Again, youth has mostly a certain keenness of relish for life which vanishes only too soon. There are plenty of our young men and women too, of this day, no doubt, who are as blas and wearied before they are out of their ‘teens as if they were fifty. So much the sadder for them, so much the worse for the social state which breeds such monsters. For monsters they are: there ought to be in youth a sense of fresh wonder undimmed by familiarity, the absence of satiety, a joy in joyful things because they are new as well as gladsome. The poignancy of these early delights cannot long survive. Custom stales them all, and wraps everything in its robe of ashen grey. We get used to what was once so fresh and wonderful, and do not care very much about anything any more. We smile pitying smiles-sadder than any tears-at ‘boyish enthusiasm,’ and sometimes plume ourselves on having come to ‘years which bring the philosophic mind’; and all the while we know that we have lost a great gift, which here can never come back any more.

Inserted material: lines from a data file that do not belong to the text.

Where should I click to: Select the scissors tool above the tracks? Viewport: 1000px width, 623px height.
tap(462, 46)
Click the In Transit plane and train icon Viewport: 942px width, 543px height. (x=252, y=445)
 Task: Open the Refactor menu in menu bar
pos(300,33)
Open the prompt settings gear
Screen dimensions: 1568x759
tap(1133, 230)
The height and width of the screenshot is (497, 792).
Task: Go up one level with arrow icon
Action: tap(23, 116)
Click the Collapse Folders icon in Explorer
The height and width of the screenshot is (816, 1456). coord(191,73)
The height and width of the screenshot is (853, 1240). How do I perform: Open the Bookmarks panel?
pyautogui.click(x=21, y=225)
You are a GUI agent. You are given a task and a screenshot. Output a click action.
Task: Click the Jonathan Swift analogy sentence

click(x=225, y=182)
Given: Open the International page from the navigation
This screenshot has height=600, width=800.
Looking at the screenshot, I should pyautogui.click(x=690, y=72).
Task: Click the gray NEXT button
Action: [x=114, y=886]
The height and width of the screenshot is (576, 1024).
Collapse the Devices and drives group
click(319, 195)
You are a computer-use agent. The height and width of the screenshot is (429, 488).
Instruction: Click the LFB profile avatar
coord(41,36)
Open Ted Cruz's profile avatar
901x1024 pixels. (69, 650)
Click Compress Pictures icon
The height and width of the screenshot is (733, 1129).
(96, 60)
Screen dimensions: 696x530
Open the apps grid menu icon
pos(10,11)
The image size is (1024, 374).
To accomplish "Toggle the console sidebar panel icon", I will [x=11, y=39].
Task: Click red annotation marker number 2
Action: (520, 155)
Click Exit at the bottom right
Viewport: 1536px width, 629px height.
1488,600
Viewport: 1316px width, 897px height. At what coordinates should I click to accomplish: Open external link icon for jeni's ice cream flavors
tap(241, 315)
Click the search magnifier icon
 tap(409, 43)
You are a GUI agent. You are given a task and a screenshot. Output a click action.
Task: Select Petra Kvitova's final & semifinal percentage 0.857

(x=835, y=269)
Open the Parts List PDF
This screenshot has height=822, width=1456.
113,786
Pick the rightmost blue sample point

But what if that eager freshness of delight may yet be ours once again? What if the eternal youth of the heavens means, amongst other things, that there are pleasures which always satisfy but never cloy? What if, in perpetual advance, we find and keep for ever that ever new gladness, which here we vainly seek in perpetual distraction? What if constant new influxes of divine blessedness, and constant new visions of God, keep in constant exercise that sense of wonder, which makes so great a part of the power of youth? What if, after all that we have learned and all that we have received, we still have to say, ‘It doth not yet appear what we shall be’? Then, I think, in very profound and blessed sense, heaven would be perpetual youth.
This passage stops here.